- _Action item_
Exactly the lines below from the one with "1382x740 pixels." up to and including the one with "Click the green" make up the answer, with nothing else added.

- _Collection entries_
------------------------------------------------------------
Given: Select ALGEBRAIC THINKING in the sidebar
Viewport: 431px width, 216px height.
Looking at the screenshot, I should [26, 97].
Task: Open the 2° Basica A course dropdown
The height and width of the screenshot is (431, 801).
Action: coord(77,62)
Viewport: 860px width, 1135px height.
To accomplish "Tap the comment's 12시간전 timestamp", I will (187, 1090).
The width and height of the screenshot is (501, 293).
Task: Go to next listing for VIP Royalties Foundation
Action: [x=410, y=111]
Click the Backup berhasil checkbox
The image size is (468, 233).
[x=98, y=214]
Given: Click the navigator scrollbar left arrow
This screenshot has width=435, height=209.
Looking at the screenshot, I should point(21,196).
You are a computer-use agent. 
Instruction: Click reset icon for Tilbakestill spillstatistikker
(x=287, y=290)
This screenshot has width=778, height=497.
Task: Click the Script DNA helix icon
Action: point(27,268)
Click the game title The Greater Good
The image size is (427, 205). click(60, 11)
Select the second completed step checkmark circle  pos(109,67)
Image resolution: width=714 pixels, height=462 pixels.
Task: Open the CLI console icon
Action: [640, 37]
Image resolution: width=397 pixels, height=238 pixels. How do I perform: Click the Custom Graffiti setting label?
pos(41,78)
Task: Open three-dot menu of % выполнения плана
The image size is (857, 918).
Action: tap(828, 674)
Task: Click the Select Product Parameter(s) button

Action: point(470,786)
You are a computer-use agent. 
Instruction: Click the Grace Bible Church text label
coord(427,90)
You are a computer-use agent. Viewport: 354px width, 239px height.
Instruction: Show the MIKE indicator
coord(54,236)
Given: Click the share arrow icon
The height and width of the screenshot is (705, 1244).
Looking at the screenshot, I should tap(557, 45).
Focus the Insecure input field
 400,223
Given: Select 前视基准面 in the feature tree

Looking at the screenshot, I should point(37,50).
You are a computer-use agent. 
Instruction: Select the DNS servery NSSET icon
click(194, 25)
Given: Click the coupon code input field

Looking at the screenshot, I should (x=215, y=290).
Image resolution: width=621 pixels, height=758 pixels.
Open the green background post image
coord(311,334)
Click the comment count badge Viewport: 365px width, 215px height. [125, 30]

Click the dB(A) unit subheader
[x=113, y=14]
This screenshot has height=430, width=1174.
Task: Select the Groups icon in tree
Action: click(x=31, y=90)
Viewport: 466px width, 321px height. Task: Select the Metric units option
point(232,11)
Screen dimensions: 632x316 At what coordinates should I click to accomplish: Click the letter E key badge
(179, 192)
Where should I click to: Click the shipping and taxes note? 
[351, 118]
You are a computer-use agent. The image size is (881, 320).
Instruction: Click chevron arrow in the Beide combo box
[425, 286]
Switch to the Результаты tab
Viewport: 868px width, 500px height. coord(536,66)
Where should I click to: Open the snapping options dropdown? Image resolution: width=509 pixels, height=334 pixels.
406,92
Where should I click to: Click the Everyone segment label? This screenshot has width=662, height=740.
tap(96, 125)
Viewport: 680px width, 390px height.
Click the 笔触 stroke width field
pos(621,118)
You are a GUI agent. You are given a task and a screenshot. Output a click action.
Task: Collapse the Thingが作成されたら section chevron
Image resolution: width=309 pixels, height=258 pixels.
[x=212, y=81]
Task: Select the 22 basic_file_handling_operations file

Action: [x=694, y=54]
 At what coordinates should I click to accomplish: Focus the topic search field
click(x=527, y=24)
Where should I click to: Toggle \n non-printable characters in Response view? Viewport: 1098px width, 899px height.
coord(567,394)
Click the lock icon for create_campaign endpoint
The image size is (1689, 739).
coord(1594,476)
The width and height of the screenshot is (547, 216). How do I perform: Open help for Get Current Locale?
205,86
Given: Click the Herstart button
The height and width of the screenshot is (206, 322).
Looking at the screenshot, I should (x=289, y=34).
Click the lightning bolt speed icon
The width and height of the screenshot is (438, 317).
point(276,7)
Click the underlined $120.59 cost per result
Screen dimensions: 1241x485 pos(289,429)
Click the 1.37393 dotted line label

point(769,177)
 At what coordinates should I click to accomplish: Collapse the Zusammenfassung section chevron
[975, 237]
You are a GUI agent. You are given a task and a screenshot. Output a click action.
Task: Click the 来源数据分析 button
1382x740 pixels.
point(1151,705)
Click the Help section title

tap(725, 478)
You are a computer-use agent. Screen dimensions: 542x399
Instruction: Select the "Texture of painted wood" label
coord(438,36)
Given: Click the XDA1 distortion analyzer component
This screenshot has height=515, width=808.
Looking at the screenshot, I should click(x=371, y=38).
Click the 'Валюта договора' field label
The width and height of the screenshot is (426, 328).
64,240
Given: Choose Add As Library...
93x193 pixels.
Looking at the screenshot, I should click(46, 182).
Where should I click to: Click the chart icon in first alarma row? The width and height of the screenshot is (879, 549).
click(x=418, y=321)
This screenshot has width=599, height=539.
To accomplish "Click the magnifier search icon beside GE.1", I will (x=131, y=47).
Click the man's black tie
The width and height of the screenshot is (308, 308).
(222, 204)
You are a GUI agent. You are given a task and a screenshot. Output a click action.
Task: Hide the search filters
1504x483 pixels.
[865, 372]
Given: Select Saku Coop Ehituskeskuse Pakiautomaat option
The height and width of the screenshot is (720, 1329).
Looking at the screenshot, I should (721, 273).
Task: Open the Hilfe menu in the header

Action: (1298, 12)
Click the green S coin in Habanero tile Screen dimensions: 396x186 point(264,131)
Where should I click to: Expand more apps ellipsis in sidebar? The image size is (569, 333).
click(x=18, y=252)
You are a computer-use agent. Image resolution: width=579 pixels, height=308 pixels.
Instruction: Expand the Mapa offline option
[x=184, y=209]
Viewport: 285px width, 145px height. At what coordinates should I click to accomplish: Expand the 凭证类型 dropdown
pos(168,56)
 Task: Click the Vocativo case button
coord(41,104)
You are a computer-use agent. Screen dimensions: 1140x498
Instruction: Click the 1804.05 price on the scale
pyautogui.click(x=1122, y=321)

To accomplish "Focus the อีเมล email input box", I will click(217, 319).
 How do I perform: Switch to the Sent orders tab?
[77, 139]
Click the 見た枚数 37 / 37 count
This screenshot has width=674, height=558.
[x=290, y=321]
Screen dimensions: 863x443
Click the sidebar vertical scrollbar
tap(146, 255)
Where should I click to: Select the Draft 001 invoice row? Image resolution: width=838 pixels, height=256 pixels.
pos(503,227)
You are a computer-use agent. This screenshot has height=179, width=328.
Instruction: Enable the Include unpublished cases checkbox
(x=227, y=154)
------------------------------------------------------------
- _Task solution_
1382x740 pixels.
point(1151,705)
Click the Help section title

tap(725, 478)
You are a computer-use agent. Screen dimensions: 542x399
Instruction: Select the "Texture of painted wood" label
coord(438,36)
Given: Click the XDA1 distortion analyzer component
This screenshot has height=515, width=808.
Looking at the screenshot, I should click(x=371, y=38).
Click the 'Валюта договора' field label
The width and height of the screenshot is (426, 328).
64,240
Given: Choose Add As Library...
93x193 pixels.
Looking at the screenshot, I should click(46, 182).
Where should I click to: Click the chart icon in first alarma row? The width and height of the screenshot is (879, 549).
click(x=418, y=321)
This screenshot has width=599, height=539.
To accomplish "Click the magnifier search icon beside GE.1", I will (x=131, y=47).
Click the man's black tie
The width and height of the screenshot is (308, 308).
(222, 204)
You are a GUI agent. You are given a task and a screenshot. Output a click action.
Task: Hide the search filters
1504x483 pixels.
[865, 372]
Given: Select Saku Coop Ehituskeskuse Pakiautomaat option
The height and width of the screenshot is (720, 1329).
Looking at the screenshot, I should (721, 273).
Task: Open the Hilfe menu in the header

Action: (1298, 12)
Click the green S coin in Habanero tile Screen dimensions: 396x186 point(264,131)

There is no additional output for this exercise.